start AVAILABLE RECORDS

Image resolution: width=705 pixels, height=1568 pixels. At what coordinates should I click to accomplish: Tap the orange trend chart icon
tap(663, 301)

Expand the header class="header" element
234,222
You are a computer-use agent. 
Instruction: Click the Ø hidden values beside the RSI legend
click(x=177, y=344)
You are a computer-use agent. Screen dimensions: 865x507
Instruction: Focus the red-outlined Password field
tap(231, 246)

end AVAILABLE RECORDS
start AVAILABLE RECORDS

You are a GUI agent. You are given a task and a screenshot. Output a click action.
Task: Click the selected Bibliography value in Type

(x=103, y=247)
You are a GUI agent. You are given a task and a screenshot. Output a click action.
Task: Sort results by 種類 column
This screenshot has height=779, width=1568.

end AVAILABLE RECORDS
start AVAILABLE RECORDS

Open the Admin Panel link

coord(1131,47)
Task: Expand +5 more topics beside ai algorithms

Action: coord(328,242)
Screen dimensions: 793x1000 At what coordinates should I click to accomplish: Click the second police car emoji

end AVAILABLE RECORDS

# [GIVEN REQUEST]
Rewrite only the lines from the one containing "You are a computer-use agent. Screen" through the one containing "tap(231, 246)", inclusive, replacing "Password" with "Email" and leaving everything else unchanged.

# [SOLUTION FOR THIS EXERCISE]
You are a computer-use agent. Screen dimensions: 865x507
Instruction: Focus the red-outlined Email field
tap(231, 246)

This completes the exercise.